_QUOTED PASSAGE_:
╔══

– Another Japan nuclear reactor fails (Los Angeles Times):
A third reactor at the Fukushima No. 1 plant loses its emergency cooling capacity, bringing to six the number of reactors that have failed at the two Fukushima nuclear power plants since the earthquake and tsunami.
– IAEA: Japan may hand out iodine near nuclear plants (Reuters):
VIENNA (Reuters) – Japanese authorities have told the U.N.’s atomic watchdog they are making preparations to distribute iodine to people living near nuclear power plants affected by Friday’s earthquake, the Vienna-based agency said.
Iodine can be used to help protect against thyroid cancer in the case of radioactive exposure in a nuclear accident.
After the 1986 Chernobyl disaster, thousands of cases of thyroid cancer were reported in children and adolescents who were exposed at the time of the accident. More cases are expected.
In Japan Saturday, radiation leaked from a damaged nuclear reactor after an explosion blew the roof off in the wake of the massive earthquake, but the government insisted that radiation levels were low.
Japan’s Jiji news agency later said three workers suffered radiation exposure near the Fukushima nuclear plant.
The International Atomic Energy Agency (IAEA), the U.N. nuclear body, said Japanese authorities had informed it of the explosion and that they were “assessing the condition of the reactor core.”
Japan expanded the evacuation zone around the plant, Fukushima Daiichi, and also that of the nearby Fukushima Daini nuclear power plant.
“The authorities also say they are making preparations to distribute iodine to residents in the area of both the plants,” the IAEA said in a statement.
“The IAEA has reiterated its offer of technical assistance to Japan, should the government request this,” it said.
– US Nuclear Experts Worry About Possible Japan Reactor Meltdown (Voice of America)
‘There is a possibility, we see the possibility of a meltdown,’ an official with Japan’s nuclear agency says in an interview with CNN, adding that he is basing this on radioactivity measurements near the plant Saturday night. But the Japanese ambassasdor to the U.S. tells CNN that there’s no evidence of a meltdown.
A meltdown may be occurring at one of the reactors at an earthquake-damaged nuclear power plant in northeast Japan, a government official told CNN Sunday morning Japan time.

╚══

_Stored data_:
╔══

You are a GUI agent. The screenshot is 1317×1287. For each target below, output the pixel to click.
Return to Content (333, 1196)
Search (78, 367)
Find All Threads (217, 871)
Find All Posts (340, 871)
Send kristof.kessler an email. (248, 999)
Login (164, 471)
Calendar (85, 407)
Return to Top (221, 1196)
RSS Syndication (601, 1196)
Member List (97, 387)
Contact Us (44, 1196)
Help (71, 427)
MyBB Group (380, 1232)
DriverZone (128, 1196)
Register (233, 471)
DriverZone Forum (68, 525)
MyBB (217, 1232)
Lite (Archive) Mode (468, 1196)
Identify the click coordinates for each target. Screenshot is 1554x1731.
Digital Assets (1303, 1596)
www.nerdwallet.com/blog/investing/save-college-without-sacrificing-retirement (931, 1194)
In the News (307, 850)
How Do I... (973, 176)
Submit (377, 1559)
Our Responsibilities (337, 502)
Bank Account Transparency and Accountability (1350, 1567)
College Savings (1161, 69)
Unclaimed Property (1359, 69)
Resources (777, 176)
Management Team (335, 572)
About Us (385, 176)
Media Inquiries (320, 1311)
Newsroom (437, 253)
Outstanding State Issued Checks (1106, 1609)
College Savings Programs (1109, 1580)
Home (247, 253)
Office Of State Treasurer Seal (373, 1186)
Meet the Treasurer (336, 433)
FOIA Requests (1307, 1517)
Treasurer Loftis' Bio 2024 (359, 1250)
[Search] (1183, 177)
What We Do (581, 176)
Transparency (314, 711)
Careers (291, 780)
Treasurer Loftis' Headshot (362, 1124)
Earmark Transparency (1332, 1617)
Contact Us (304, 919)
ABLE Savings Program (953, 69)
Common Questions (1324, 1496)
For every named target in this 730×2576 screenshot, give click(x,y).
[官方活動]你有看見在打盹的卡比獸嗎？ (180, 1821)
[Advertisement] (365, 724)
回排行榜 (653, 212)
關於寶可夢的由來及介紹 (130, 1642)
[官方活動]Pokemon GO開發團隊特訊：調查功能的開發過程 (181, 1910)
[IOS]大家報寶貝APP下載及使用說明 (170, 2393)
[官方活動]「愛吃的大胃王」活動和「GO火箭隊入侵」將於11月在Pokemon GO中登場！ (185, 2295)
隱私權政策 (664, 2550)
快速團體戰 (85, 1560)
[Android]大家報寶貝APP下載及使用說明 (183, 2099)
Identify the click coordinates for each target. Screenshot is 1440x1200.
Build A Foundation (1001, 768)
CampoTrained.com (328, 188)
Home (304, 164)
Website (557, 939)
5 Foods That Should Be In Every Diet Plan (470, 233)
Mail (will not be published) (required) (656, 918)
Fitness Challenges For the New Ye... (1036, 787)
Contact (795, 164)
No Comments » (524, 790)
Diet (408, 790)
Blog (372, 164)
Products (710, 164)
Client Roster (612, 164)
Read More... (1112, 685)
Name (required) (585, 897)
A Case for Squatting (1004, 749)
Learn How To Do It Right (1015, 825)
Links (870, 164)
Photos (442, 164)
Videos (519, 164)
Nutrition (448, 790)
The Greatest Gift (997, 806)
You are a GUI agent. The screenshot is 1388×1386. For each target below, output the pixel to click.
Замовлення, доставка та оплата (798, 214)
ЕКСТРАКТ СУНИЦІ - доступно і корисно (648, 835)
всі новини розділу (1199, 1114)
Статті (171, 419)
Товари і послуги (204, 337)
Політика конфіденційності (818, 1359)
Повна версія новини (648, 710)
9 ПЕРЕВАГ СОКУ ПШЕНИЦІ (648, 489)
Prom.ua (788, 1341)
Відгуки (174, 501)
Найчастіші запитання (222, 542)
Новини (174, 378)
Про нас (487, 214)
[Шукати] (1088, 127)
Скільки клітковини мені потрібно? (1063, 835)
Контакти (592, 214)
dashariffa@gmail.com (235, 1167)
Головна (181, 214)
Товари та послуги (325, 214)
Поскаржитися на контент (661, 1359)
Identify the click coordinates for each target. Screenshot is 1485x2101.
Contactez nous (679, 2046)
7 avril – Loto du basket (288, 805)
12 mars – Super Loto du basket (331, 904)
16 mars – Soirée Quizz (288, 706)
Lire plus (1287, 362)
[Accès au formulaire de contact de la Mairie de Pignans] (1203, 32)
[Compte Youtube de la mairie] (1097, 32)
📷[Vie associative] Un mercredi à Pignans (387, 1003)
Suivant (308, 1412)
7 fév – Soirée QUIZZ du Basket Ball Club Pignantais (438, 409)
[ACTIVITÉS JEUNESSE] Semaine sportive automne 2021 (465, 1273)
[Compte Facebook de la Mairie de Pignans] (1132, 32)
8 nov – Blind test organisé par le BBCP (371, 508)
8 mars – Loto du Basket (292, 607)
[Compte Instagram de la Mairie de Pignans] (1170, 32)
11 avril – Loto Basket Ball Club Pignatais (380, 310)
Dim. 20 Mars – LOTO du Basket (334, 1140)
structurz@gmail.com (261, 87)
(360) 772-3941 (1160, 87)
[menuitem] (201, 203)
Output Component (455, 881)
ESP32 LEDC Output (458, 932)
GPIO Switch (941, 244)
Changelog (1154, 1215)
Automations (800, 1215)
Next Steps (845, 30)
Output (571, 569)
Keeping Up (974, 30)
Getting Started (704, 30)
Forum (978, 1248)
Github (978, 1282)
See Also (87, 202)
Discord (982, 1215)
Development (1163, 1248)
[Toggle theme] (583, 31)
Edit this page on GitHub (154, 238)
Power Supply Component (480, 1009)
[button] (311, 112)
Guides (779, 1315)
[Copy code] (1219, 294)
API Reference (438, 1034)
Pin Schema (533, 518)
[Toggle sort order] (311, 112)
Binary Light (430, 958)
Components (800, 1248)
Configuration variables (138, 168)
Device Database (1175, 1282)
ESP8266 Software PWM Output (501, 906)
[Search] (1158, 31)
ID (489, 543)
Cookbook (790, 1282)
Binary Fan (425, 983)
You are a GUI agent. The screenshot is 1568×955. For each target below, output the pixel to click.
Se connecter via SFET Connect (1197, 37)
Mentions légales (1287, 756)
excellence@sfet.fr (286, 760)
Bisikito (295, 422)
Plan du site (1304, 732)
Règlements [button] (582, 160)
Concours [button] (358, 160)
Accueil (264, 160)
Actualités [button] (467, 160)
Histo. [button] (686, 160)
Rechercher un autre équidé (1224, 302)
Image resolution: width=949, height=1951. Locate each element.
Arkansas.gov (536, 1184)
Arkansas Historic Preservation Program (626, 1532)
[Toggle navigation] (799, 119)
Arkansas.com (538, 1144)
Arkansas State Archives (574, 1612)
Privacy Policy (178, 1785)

╚══

_TASK REQUIREMENTS_:
1 > Answer these questions using the news roundup:
(a) After the third reactor lost its emergency cooling capacity, how many reactors had failed at the two Fukushima nuclear power plants?
(b) What can iodine help protect against in the case of radioactive exposure?
(c) According to Japan's Jiji news agency, how many workers suffered radiation exposure near the Fukushima nuclear plant?
2 > Set down the part of the news roundup between "Japan expanded the" and "of a meltdown.", inclusive.
3 > In two sentences, what does the news roundup report?
This data has nothing to do with the news roundup.

_ACTIVITY ANSWERS_:
1 >
(a) Six.
(b) Thyroid cancer.
(c) Three.

2 >
Japan expanded the evacuation zone around the plant, Fukushima Daiichi, and also that of the nearby Fukushima Daini nuclear power plant.
“The authorities also say they are making preparations to distribute iodine to residents in the area of both the plants,” the IAEA said in a statement.
“The IAEA has reiterated its offer of technical assistance to Japan, should the government request this,” it said.
– US Nuclear Experts Worry About Possible Japan Reactor Meltdown (Voice of America)
‘There is a possibility, we see the possibility of a meltdown,’ an official with Japan’s nuclear agency says in an interview with CNN, adding that he is basing this on radioactivity measurements near the plant Saturday night. But the Japanese ambassasdor to the U.S. tells CNN that there’s no evidence of a meltdown.

3 > A third reactor at the Fukushima No. 1 plant lost its emergency cooling capacity, bringing to six the number of failed reactors at the two Fukushima plants. Japan told the IAEA it was preparing to distribute iodine to residents near both plants, and a Japanese nuclear agency official said a meltdown was possible, while Japan's ambassador to the U.S. said there was no evidence of one.